Accelerate the Value of Data

Remove Noise Words

Learn about removing Noise Words

Noise Words (Garbage words) are generic words, commonly found in attributes which dilute the effectiveness of the more meaningful values in the match process. Therefore, they should be removed so you get a better matching performance. For Organizations, example noise words are: Corp, LLC, and Inc. For Addresses, example noise words are: St, Street, Avenue, and Ave. It is often desirable to ignore these words when generating tokens and doing comparisons.

This capability is not available as a standalone cleanser but can only be invoked within the context of a comparator and token class. For your convenience, Reltio provides an out-of-the box noise words removal function and a predefined set of noise words for Organizations and Addresses. It is built into the BasicTokenizedOrganizationNameComparator and AddressLineComparator, and their companion match token classes. Each of these classes utilizes an in-built list of noise words that you can download.
Tip: You can use numbers for noise words removal. For example, for phone numbers.

* **Source material**:
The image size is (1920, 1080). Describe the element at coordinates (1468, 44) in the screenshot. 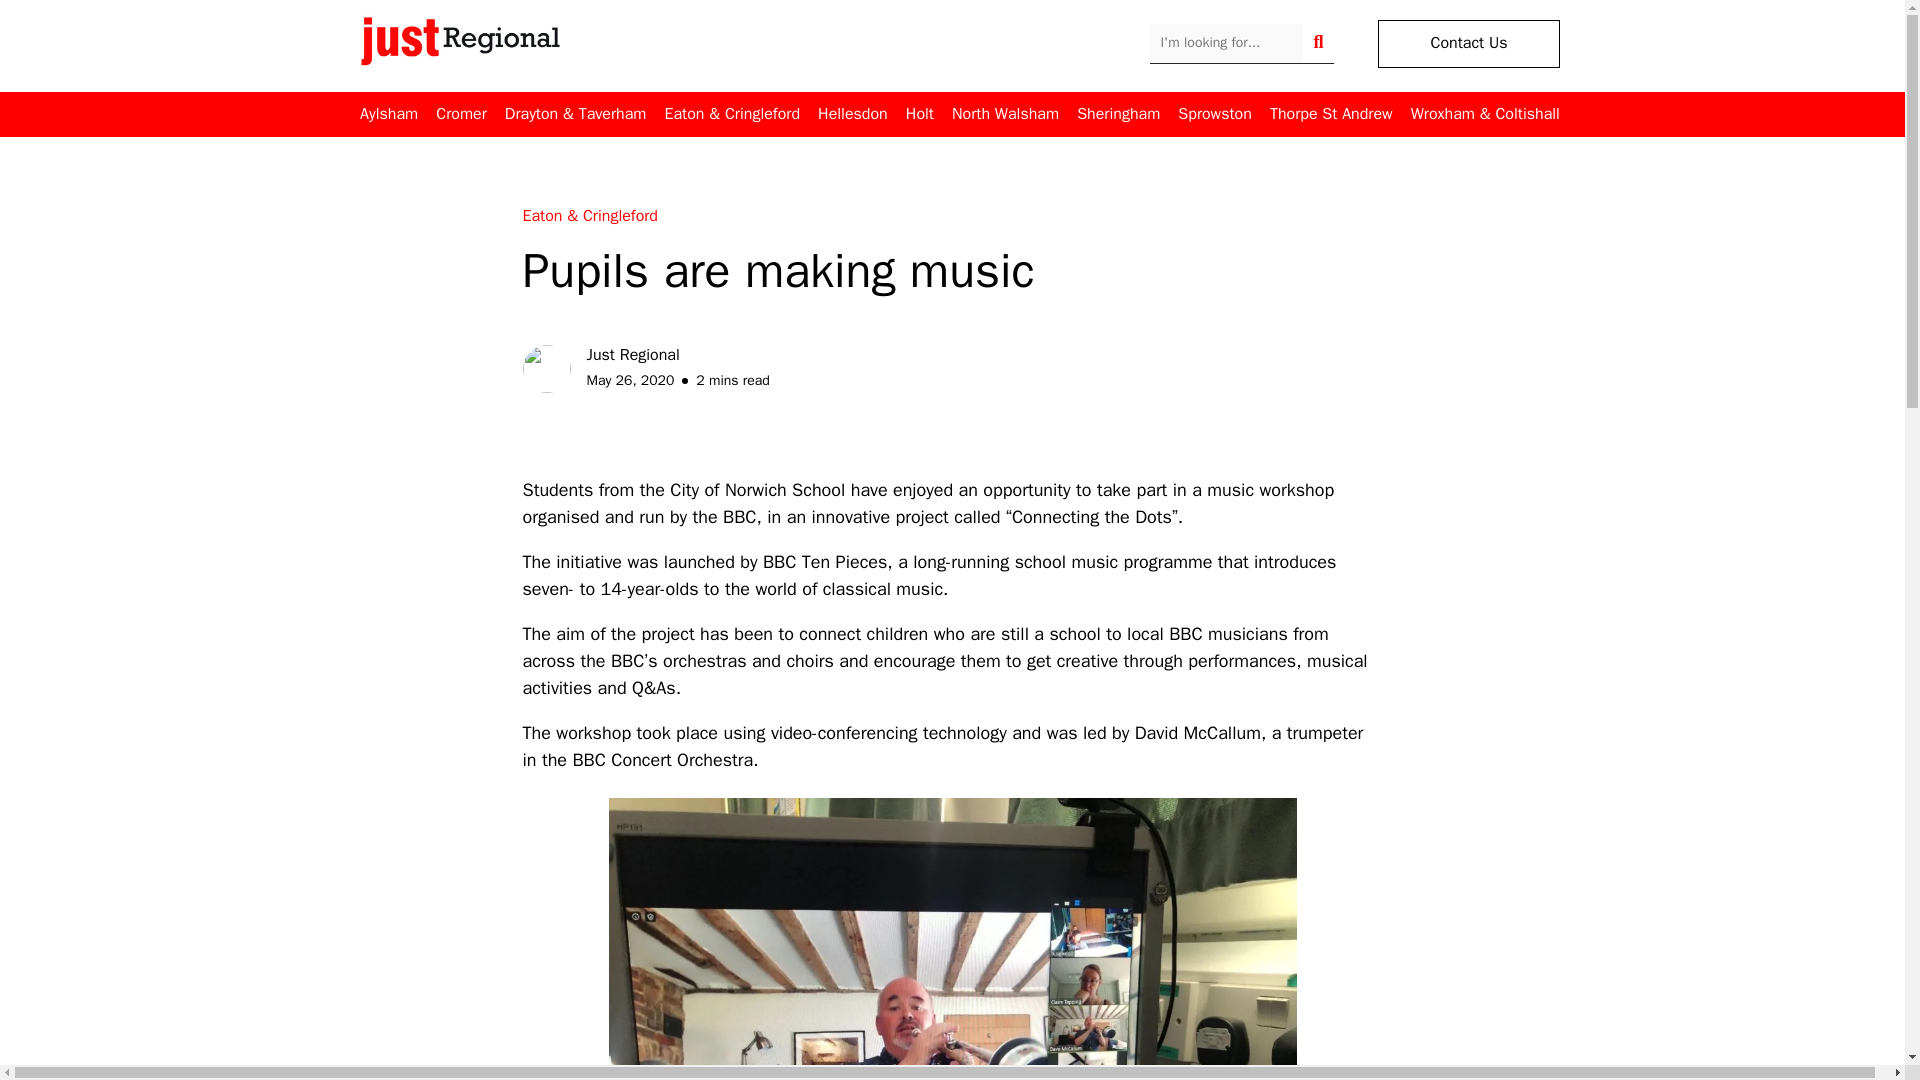

I see `Contact Us` at that location.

* **What to do**:
1. Summarize the passage on removing noise words in two sentences.
2. Resume the passage on removing noise words from where it stops.
The material has no connection to the text about noise words.

* **Results of the exercise**:
1. Noise words are generic words such as Corp, LLC, and Inc. for organizations or St, Street, Avenue, and Ave for addresses, and they should be removed because they dilute the more meaningful values in the match process. This removal cannot run as a standalone cleanser and works only within a comparator and token class, and Reltio builds it into the BasicTokenizedOrganizationNameComparator, the AddressLineComparator, and their companion match token classes, each with a downloadable list of noise words.

2.
If you wish to develop and leverage your own list of noise words, you can:

  1. Create a text file (for example, myNoiseWords.txt) that looks simply like this:

    inc

    co

    corp

    corps

    corporation

    corporate

    company

    service

    services

    It is used in a case-insensitive manner but we recommend you use lower case, as best practice.
  2. Submit the list to Reltio by filing a support ticket at support@reltio.com. Attach your text file, and request the task Add file for noise words removal. You will receive a full path name to the file.
  3. Create a custom comparator class and specify the full path and file name, in the proper parameter field of the custom class. For more information, see Comparator Classes.